__Prompt__: In the listing below, a line holding "Where should I click to: Click the Dienstag, 21.10.2025" and a line holding "The image size is (640, 510)." mark the range. Retype both exactly, with all lines between them.

__Record extracts__:
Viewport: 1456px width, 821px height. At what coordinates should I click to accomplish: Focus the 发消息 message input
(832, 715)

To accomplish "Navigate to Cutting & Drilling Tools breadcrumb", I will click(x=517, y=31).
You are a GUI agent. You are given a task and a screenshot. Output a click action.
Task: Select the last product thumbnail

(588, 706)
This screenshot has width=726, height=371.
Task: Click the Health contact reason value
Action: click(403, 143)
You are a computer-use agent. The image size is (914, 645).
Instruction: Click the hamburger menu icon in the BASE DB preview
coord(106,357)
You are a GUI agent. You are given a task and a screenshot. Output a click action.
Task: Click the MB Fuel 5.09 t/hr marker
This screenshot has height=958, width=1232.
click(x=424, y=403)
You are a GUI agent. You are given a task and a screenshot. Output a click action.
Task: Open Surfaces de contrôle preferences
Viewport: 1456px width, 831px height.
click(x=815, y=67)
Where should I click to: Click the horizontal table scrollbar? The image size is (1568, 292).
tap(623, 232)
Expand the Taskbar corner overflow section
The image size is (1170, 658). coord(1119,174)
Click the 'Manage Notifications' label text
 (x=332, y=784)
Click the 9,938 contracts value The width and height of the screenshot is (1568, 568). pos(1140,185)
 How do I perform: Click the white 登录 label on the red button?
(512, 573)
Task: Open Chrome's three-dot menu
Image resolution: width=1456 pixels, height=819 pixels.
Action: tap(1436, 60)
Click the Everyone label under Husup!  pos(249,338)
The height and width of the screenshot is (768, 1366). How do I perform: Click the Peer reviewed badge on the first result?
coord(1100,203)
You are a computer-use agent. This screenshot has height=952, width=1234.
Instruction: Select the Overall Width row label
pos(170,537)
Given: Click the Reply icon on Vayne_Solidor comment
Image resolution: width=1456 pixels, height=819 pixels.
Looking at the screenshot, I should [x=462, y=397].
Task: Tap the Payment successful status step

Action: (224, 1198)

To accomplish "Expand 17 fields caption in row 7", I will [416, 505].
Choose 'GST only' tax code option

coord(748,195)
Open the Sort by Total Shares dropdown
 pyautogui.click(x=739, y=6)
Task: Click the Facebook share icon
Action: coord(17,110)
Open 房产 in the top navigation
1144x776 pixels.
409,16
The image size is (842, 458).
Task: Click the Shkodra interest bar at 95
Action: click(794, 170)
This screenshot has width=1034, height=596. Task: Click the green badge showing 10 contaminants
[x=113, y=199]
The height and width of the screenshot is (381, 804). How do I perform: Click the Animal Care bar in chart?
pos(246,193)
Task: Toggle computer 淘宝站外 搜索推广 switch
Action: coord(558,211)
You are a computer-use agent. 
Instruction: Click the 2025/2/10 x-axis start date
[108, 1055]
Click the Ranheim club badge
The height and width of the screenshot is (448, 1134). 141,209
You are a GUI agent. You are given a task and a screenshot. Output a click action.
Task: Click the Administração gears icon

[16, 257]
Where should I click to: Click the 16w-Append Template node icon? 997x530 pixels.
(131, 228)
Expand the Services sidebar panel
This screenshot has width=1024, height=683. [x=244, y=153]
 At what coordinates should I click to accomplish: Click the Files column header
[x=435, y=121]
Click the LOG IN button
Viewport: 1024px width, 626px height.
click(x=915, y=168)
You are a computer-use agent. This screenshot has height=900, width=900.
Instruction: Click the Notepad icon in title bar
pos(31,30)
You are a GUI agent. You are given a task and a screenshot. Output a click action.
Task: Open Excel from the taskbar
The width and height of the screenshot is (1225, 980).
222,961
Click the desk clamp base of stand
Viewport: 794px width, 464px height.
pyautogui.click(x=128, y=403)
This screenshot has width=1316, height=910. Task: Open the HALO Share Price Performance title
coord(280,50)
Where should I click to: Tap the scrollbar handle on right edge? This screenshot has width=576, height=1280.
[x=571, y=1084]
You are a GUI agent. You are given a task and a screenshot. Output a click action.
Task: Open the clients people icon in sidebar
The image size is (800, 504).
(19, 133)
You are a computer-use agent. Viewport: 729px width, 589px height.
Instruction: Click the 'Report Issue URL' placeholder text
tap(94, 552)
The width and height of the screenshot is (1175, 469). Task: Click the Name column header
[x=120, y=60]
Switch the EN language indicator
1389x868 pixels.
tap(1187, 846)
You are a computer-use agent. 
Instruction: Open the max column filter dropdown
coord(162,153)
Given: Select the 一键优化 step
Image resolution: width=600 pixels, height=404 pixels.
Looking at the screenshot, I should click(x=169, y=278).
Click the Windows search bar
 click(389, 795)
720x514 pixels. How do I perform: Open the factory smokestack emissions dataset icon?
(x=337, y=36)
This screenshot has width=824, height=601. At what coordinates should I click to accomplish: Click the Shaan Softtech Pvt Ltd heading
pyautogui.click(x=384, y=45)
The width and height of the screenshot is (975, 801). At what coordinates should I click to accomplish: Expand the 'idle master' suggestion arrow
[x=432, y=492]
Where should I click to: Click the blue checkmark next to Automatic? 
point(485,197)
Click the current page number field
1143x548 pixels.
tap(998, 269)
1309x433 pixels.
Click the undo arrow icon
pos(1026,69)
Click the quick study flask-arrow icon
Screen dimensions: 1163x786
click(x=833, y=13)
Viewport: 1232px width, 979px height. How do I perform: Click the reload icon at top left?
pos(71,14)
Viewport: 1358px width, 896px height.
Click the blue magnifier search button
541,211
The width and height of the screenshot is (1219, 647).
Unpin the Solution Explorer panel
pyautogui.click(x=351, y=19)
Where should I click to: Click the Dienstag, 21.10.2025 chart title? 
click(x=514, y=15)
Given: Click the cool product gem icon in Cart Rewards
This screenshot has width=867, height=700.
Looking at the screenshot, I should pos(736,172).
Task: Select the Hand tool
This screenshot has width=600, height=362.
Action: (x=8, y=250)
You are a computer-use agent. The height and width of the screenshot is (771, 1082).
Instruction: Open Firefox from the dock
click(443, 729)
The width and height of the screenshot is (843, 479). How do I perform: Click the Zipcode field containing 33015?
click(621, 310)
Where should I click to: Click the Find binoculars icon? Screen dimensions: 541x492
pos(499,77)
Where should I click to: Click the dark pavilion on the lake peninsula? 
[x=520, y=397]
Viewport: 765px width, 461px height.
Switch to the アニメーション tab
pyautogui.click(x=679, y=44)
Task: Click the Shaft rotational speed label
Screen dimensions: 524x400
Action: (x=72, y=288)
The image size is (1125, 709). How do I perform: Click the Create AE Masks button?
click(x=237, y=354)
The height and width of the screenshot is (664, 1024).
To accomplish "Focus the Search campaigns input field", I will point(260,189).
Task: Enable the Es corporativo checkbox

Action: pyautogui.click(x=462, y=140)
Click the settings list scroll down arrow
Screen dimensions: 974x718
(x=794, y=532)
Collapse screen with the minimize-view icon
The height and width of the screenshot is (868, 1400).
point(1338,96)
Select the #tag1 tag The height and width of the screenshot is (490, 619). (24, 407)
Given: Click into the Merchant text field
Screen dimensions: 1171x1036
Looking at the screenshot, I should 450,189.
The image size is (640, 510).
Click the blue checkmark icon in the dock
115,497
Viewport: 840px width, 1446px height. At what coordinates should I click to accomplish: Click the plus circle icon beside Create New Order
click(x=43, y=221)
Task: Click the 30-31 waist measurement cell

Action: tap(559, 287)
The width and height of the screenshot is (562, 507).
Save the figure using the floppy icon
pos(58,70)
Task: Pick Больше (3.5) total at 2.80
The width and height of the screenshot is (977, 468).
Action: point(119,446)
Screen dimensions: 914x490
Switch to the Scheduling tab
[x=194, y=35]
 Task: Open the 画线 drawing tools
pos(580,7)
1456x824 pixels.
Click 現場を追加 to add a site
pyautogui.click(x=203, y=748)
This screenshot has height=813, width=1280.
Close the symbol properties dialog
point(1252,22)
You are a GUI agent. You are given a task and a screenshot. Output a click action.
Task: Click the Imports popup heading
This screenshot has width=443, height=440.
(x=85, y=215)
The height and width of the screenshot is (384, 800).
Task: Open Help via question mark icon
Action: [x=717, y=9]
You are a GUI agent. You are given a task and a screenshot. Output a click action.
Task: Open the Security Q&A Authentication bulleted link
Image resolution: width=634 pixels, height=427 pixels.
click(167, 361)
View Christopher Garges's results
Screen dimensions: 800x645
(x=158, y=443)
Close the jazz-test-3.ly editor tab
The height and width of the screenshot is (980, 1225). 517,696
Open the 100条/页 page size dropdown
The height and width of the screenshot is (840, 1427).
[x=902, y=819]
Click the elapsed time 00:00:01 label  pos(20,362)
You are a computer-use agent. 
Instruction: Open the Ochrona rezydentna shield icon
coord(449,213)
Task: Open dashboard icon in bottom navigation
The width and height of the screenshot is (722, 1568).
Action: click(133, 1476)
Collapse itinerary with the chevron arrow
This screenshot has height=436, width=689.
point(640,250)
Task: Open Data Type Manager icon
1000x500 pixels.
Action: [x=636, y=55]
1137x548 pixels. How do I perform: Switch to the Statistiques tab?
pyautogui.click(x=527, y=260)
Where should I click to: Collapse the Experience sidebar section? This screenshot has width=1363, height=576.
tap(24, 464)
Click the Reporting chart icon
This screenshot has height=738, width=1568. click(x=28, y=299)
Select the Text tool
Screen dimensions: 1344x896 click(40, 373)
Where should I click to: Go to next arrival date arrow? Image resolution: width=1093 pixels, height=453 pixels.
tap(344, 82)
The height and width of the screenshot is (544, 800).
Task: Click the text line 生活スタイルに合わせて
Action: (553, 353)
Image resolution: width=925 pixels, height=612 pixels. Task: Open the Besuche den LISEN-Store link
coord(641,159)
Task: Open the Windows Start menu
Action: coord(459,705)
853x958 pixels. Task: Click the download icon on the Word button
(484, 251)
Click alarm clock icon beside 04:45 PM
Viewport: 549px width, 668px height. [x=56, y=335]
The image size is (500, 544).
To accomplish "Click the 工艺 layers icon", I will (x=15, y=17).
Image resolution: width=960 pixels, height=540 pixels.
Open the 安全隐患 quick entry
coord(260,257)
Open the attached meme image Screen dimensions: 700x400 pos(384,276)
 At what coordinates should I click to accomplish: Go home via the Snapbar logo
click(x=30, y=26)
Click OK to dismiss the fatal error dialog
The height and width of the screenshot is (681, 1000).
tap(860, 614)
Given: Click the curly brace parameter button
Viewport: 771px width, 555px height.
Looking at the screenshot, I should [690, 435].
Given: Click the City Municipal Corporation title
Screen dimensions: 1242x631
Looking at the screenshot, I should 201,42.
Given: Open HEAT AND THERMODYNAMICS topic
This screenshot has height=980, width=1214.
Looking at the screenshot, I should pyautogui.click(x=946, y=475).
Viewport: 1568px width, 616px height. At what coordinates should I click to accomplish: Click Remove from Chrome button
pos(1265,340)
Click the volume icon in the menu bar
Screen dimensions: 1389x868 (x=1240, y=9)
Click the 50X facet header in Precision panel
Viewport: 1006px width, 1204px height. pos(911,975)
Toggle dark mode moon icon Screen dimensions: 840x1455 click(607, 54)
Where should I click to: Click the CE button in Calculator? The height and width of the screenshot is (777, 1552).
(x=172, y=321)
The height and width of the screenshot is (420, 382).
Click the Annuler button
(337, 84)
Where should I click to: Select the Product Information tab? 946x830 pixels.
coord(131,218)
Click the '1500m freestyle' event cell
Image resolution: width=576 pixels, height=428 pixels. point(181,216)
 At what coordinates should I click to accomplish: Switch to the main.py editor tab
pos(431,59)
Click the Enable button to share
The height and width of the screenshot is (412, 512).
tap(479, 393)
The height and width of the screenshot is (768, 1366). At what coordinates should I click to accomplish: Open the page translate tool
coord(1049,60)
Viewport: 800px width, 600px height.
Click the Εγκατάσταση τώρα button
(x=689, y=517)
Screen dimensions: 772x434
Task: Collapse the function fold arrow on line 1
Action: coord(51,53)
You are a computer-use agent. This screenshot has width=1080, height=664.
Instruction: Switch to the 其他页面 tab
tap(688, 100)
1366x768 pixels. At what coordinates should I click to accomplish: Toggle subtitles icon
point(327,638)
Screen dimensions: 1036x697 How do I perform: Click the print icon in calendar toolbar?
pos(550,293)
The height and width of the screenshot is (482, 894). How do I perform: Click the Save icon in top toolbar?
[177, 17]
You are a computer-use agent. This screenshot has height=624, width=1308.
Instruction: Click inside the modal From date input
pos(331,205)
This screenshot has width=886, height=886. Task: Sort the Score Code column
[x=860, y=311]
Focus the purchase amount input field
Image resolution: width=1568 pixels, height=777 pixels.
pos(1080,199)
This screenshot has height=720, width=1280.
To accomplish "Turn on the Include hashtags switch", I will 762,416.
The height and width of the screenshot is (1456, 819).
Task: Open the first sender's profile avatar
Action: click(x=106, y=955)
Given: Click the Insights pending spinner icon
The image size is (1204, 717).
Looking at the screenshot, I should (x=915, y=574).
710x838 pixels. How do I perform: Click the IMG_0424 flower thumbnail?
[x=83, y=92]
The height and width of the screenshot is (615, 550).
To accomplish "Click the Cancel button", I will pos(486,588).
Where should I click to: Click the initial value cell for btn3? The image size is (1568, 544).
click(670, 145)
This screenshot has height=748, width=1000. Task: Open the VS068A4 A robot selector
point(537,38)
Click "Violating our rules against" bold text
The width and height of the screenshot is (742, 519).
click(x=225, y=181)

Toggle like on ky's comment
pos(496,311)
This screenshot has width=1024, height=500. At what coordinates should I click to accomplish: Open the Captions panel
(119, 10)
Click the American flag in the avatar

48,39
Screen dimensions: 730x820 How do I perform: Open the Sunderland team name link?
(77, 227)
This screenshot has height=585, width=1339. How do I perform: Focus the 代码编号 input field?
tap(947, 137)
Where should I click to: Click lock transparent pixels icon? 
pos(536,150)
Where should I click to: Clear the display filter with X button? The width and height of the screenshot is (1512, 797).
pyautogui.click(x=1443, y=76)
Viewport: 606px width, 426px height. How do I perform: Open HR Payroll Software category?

__Answer to the problem__:
Where should I click to: Click the Dienstag, 21.10.2025 chart title? 
click(x=514, y=15)
Given: Click the cool product gem icon in Cart Rewards
This screenshot has width=867, height=700.
Looking at the screenshot, I should pos(736,172).
Task: Select the Hand tool
This screenshot has width=600, height=362.
Action: (x=8, y=250)
You are a computer-use agent. The height and width of the screenshot is (771, 1082).
Instruction: Open Firefox from the dock
click(443, 729)
The width and height of the screenshot is (843, 479). How do I perform: Click the Zipcode field containing 33015?
click(621, 310)
Where should I click to: Click the Find binoculars icon? Screen dimensions: 541x492
pos(499,77)
Where should I click to: Click the dark pavilion on the lake peninsula? 
[x=520, y=397]
Viewport: 765px width, 461px height.
Switch to the アニメーション tab
pyautogui.click(x=679, y=44)
Task: Click the Shaft rotational speed label
Screen dimensions: 524x400
Action: (x=72, y=288)
The image size is (1125, 709). How do I perform: Click the Create AE Masks button?
click(x=237, y=354)
The height and width of the screenshot is (664, 1024).
To accomplish "Focus the Search campaigns input field", I will point(260,189).
Task: Enable the Es corporativo checkbox

Action: pyautogui.click(x=462, y=140)
Click the settings list scroll down arrow
Screen dimensions: 974x718
(x=794, y=532)
Collapse screen with the minimize-view icon
The height and width of the screenshot is (868, 1400).
point(1338,96)
Select the #tag1 tag The height and width of the screenshot is (490, 619). (24, 407)
Given: Click into the Merchant text field
Screen dimensions: 1171x1036
Looking at the screenshot, I should 450,189.
The image size is (640, 510).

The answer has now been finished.